O que ainda pode mudar até dezembro
A liderança de agosto vale menos do que parece, e o motivo é o novo formato da temporada. Em 2026, o título mundial não sai mais de um dia de finais entre cinco surfistas: ele é definido pelos nove melhores resultados de cada atleta ao longo das doze etapas.
A próxima parada é Cloudbreak, em Fiji, com janela de 25 de agosto a 4 de setembro. Depois vem Lower Trestles, na Califórnia, de 11 a 20 de setembro, e é ali que a temporada regular se encerra. Terminadas as nove primeiras etapas, o pelotão masculino é cortado de 36 para 24 surfistas, que seguem para Abu Dhabi, em outubro, e Peniche, em Portugal, entre outubro e novembro.
O ponto final é o Pipe Masters, no Havaí, de 8 a 20 de dezembro. A etapa distribui 15.000 pontos, 50% a mais do que uma etapa comum, e recebe todos os surfistas do circuito, inclusive os que ficaram fora do corte. Os oito primeiros do ranking entram com vantagem no chaveamento. Na prática, cinco mil pontos de folga em agosto não garantem nada em dezembro.
O que isso ensina sobre alta performance
Ítalo assumiu a liderança do mundo num dia em que perdeu. É o tipo de resultado que costuma ser lido como sorte, e não é.
O que colocou o brasileiro na ponta não foi a semifinal, foi a decisão tomada antes dela: entrar na água com dor nas costas, quatro dias sem treinar, quando desistir era uma opção defensável e teria custado a ele os mesmos 1.000 pontos que custaram a liderança a Fioravanti.
Em qualquer esporte com ranking acumulado, o cálculo é o mesmo.
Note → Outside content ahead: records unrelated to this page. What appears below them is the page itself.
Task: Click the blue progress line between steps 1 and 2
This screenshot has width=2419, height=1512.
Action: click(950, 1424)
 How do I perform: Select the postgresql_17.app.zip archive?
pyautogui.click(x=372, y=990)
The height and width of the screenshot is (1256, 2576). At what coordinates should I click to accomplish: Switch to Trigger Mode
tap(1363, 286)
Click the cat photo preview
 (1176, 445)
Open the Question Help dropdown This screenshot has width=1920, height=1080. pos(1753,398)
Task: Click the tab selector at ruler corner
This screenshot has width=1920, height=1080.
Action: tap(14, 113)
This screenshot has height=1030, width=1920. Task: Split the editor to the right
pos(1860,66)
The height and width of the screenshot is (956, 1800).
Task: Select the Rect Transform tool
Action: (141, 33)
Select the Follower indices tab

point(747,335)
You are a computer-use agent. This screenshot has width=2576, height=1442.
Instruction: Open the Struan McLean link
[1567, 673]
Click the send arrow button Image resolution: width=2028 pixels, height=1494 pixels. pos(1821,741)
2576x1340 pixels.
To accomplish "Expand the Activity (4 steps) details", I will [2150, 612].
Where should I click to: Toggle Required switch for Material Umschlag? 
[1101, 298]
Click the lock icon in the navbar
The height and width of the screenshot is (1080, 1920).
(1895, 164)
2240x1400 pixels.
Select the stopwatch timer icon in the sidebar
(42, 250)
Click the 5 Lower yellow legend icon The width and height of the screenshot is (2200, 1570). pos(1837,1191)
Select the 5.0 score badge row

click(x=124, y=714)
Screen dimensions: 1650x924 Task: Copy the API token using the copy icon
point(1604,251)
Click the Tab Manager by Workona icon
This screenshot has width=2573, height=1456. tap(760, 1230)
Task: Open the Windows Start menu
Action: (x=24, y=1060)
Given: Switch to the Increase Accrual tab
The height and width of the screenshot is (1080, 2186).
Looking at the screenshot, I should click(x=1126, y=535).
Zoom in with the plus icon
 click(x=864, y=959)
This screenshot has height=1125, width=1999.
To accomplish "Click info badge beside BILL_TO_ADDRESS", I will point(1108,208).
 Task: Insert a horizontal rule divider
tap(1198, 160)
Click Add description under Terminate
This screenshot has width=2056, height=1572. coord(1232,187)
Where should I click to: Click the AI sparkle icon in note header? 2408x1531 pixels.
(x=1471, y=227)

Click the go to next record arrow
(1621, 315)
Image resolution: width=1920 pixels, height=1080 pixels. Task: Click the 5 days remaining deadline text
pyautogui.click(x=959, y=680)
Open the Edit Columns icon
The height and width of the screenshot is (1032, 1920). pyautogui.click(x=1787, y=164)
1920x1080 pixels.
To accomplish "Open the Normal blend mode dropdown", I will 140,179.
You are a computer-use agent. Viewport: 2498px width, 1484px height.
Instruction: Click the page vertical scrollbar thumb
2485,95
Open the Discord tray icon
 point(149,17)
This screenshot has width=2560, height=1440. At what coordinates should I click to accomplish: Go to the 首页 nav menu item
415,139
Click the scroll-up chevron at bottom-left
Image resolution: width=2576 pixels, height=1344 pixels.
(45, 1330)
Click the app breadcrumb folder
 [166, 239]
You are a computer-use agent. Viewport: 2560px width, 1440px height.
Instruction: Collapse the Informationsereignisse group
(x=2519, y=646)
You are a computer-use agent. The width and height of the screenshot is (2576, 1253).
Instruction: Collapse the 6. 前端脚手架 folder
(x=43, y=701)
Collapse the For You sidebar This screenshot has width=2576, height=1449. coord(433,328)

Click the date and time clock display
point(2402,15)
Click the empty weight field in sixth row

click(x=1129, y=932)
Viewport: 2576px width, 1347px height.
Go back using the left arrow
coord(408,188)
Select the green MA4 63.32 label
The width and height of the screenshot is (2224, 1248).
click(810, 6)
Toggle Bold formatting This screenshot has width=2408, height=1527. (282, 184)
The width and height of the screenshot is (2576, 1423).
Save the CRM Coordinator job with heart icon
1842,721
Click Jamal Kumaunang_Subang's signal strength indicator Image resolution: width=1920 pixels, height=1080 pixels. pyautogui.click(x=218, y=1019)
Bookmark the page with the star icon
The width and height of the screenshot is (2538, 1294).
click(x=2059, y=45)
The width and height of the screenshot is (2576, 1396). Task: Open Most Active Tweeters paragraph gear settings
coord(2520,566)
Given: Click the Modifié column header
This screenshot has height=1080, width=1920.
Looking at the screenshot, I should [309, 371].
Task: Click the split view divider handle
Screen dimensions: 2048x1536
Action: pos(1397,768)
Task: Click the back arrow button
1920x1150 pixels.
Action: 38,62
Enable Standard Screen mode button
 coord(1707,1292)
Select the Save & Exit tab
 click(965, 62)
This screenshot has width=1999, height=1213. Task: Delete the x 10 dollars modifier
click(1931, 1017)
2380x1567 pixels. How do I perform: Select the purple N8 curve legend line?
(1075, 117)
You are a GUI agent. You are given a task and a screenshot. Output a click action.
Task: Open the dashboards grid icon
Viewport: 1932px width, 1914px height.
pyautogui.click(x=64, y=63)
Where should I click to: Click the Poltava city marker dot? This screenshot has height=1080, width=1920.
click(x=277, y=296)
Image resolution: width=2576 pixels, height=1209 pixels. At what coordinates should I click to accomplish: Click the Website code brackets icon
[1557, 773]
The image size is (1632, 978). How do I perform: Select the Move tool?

O atleta controla a presença e a régua mínima do próprio desempenho. Não controla a bateria do adversário, a série de ondas, a chave, o sorteio. Quem aparece machucado e entrega o terceiro lugar acumula mais do que quem espera a condição ideal para render o máximo.
Vale para o competidor profissional e vale para o amador que treina de manhã antes do trabalho: o resultado de temporada é feito muito mais dos dias medianos cumpridos do que dos dias perfeitos. Consistência não é um valor moral, é aritmética.